> Task description:
After locating the line that contains "სიახლეები (944, 51)" in the following entries, reproduce it and each later line exactly, including the last.
•••
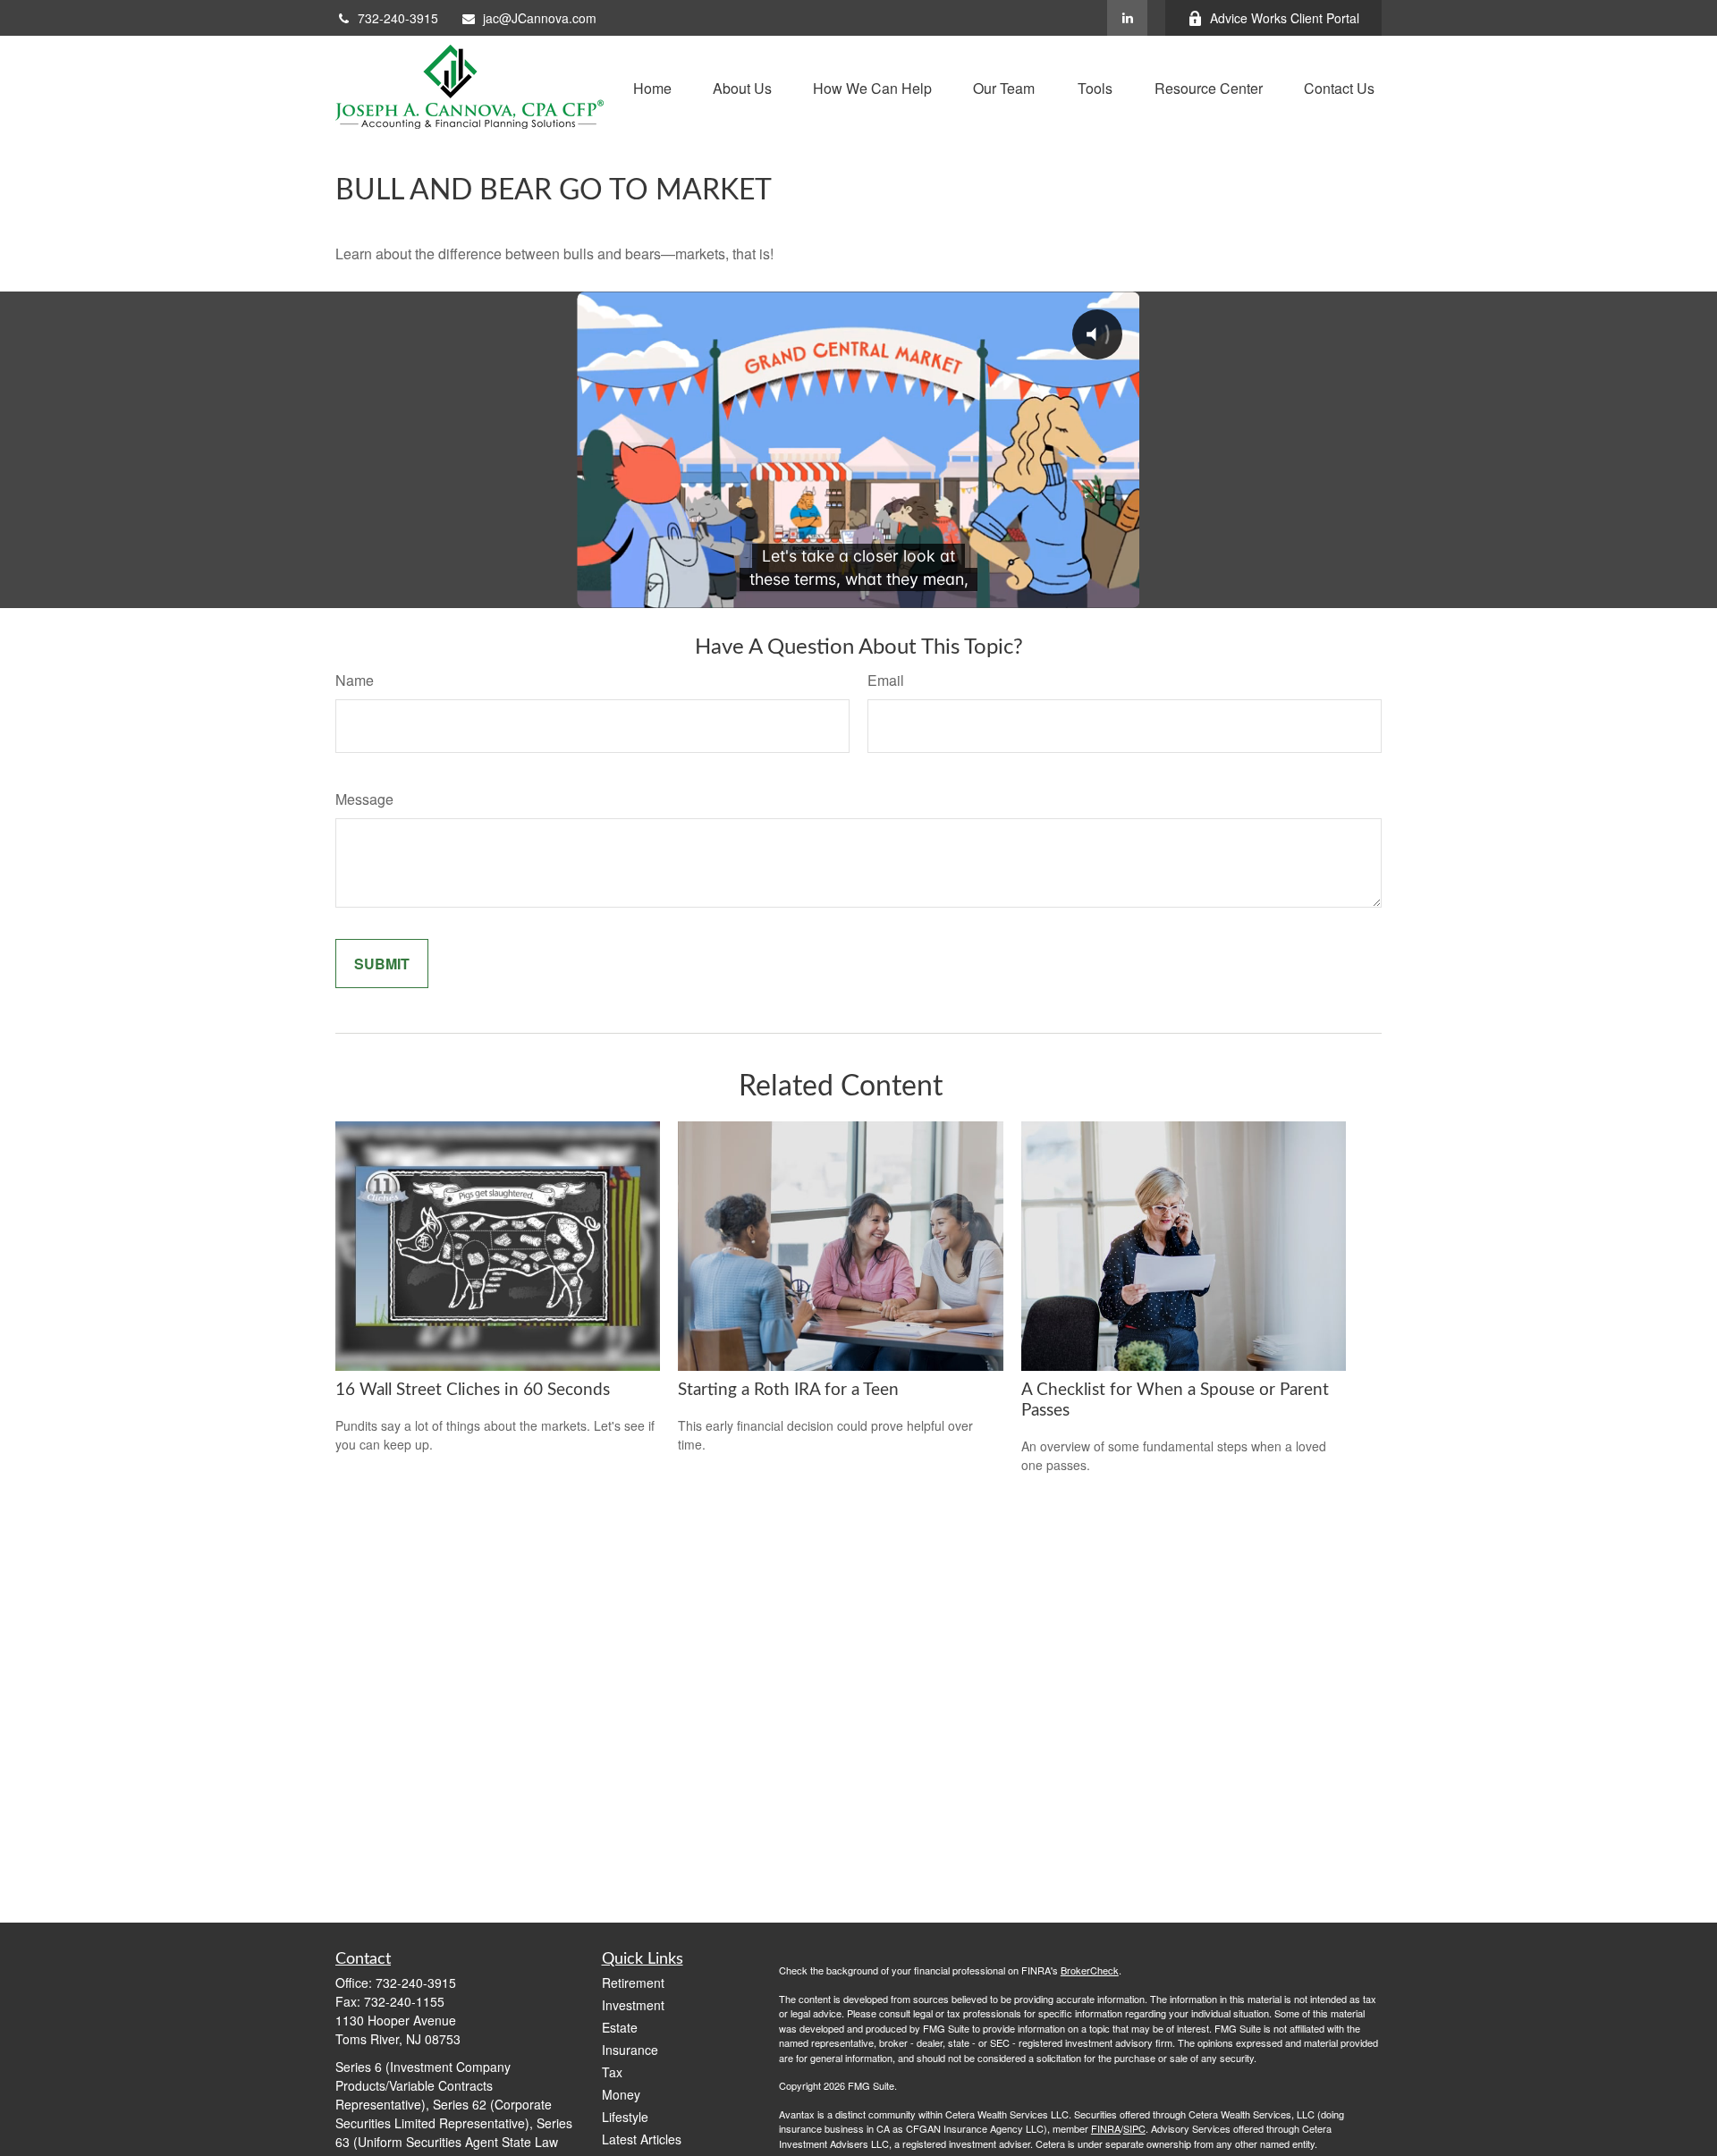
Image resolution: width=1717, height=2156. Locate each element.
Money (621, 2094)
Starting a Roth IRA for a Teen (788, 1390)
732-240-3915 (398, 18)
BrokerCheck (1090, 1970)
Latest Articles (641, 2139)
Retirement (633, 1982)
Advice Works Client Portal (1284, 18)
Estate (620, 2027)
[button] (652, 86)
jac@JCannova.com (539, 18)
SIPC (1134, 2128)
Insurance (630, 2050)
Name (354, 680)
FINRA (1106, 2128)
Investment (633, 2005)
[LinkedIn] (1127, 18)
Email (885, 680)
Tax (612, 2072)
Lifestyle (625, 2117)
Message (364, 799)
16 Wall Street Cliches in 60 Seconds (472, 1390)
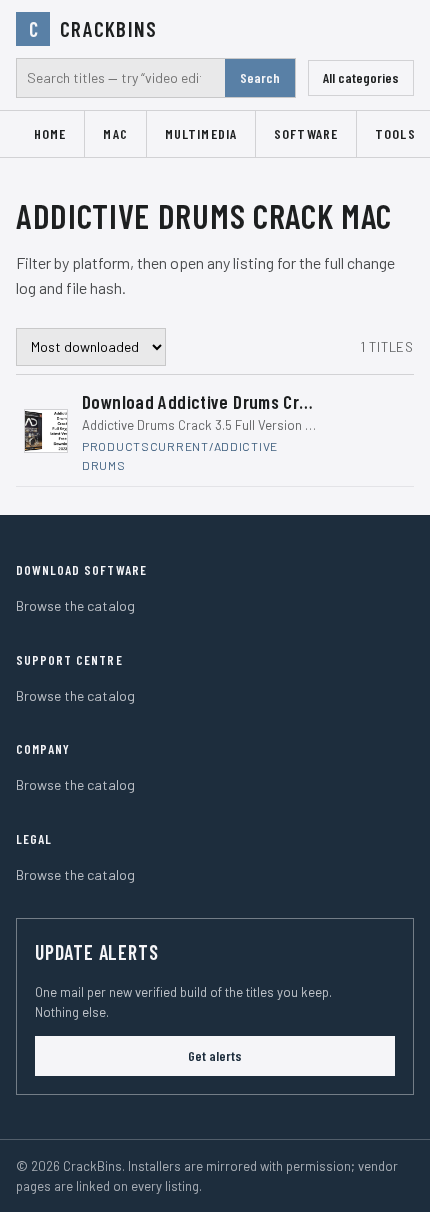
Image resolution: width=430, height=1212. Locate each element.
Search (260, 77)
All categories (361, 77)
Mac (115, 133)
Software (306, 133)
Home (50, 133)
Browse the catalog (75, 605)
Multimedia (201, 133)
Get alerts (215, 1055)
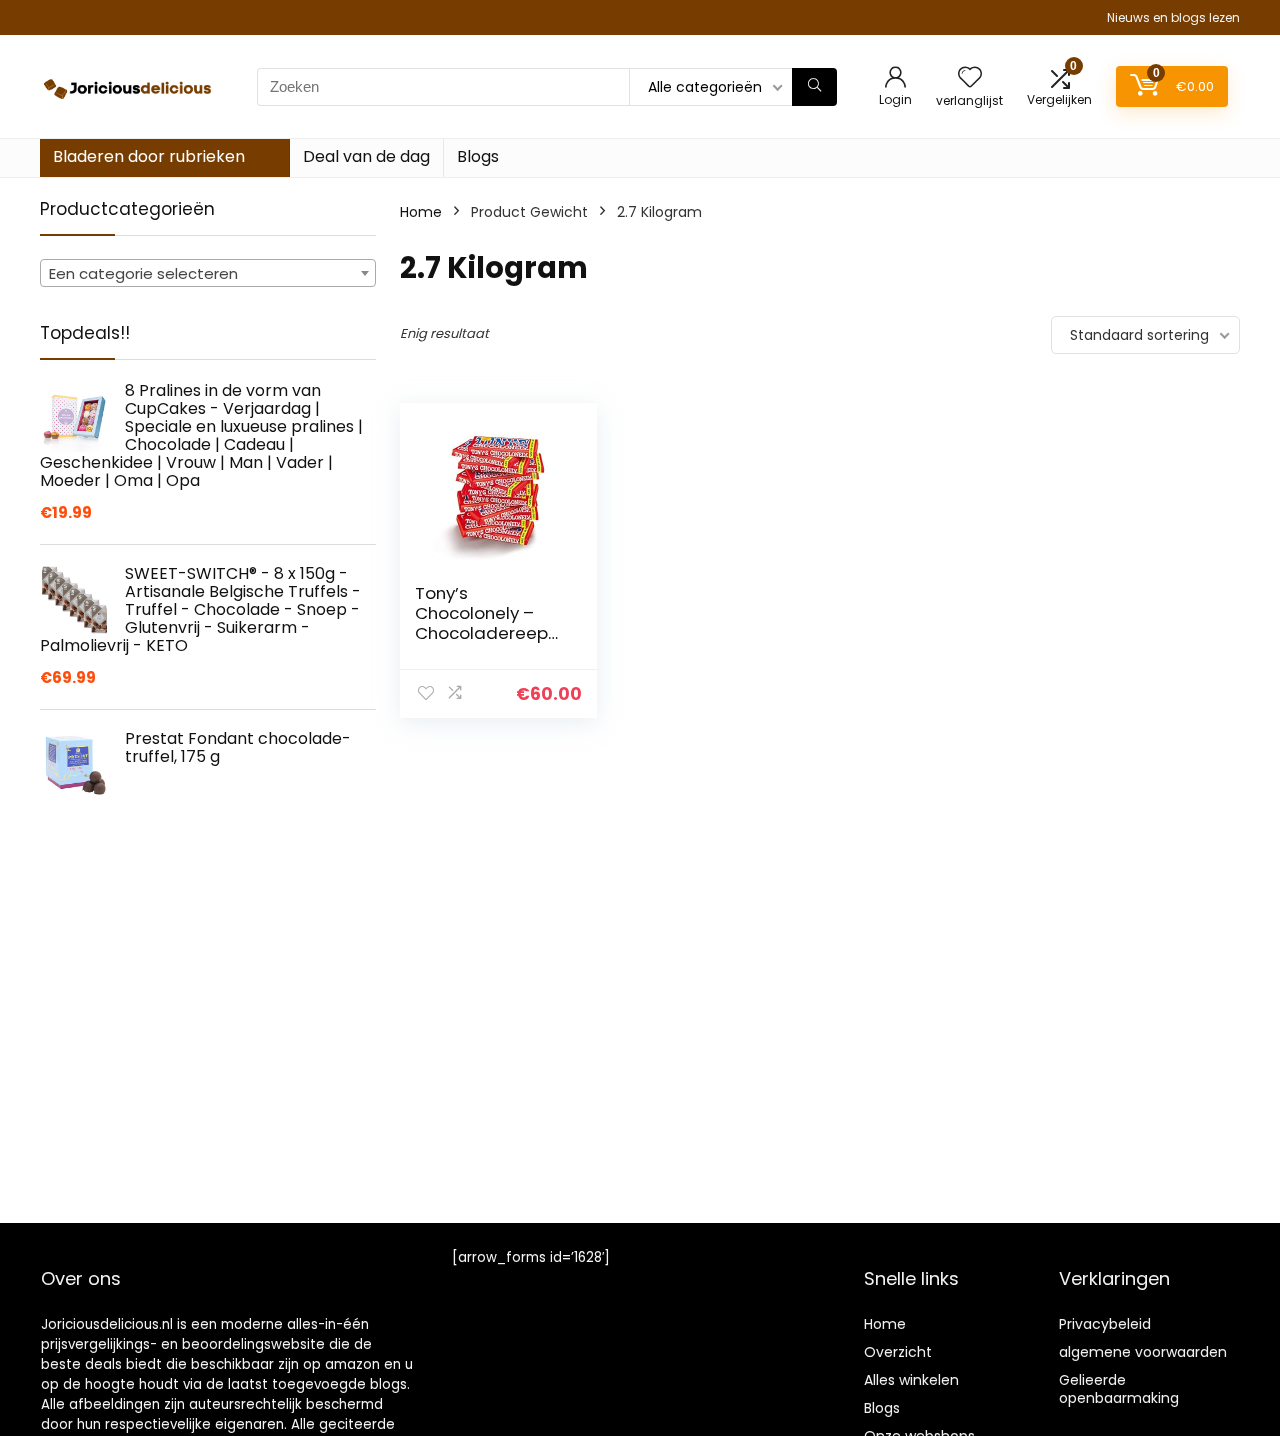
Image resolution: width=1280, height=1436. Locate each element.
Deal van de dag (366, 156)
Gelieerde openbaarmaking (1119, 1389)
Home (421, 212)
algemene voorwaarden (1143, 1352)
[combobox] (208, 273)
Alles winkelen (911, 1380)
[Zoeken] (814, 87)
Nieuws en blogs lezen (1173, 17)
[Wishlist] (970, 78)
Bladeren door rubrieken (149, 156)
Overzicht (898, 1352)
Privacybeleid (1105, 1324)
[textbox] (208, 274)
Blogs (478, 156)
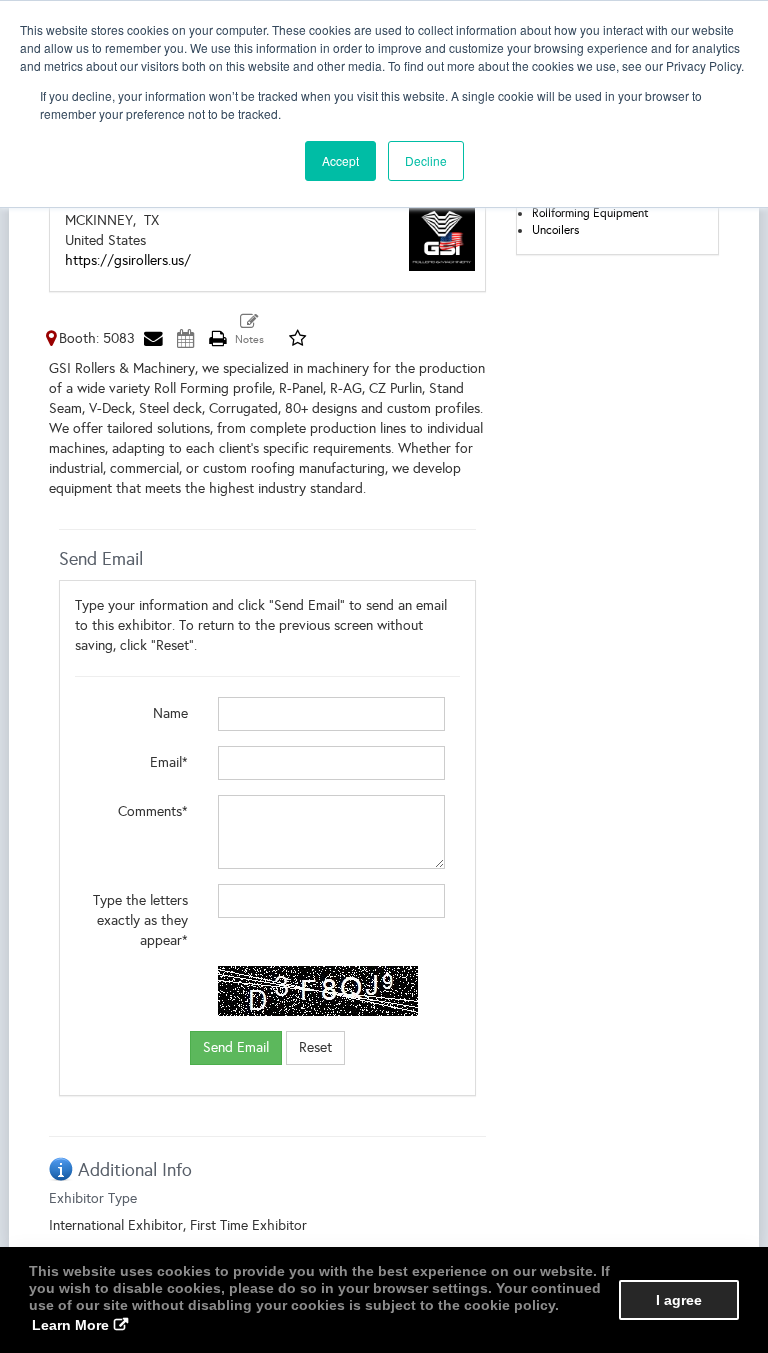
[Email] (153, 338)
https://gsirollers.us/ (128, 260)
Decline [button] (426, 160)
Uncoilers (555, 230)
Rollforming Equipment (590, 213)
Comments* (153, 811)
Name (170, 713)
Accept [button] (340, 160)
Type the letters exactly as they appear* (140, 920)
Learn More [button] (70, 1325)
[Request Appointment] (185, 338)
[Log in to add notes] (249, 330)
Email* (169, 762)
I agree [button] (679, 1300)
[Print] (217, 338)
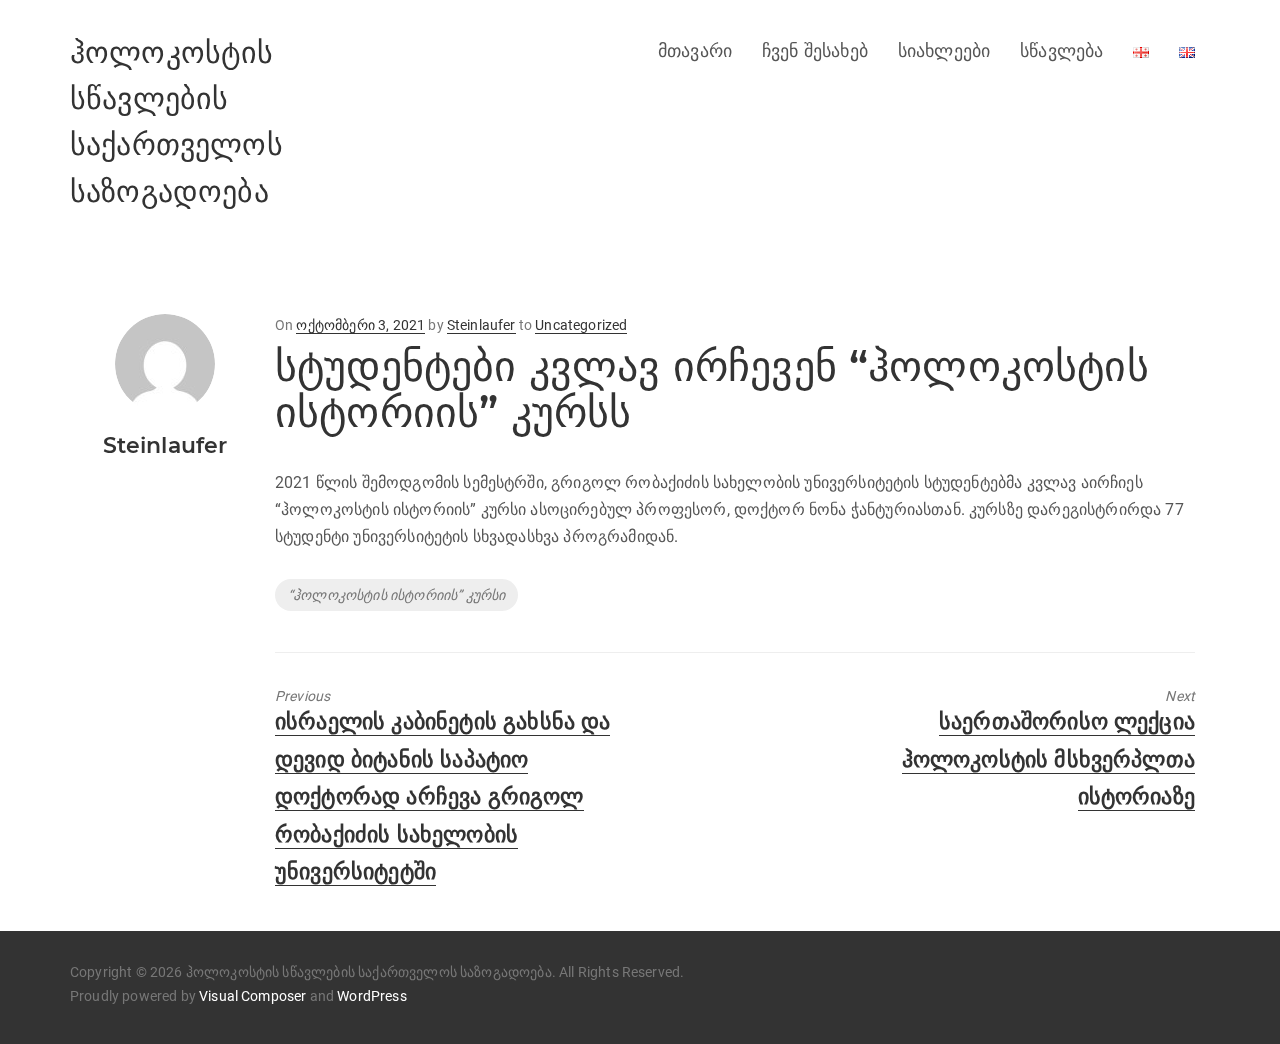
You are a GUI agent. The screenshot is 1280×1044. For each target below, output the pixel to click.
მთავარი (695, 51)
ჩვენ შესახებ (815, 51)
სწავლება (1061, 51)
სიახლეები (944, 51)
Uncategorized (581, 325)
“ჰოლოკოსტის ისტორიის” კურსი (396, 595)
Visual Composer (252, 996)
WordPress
•••
> Answer box:
სიახლეები (944, 51)
Uncategorized (581, 325)
“ჰოლოკოსტის ისტორიის” კურსი (396, 595)
Visual Composer (252, 996)
WordPress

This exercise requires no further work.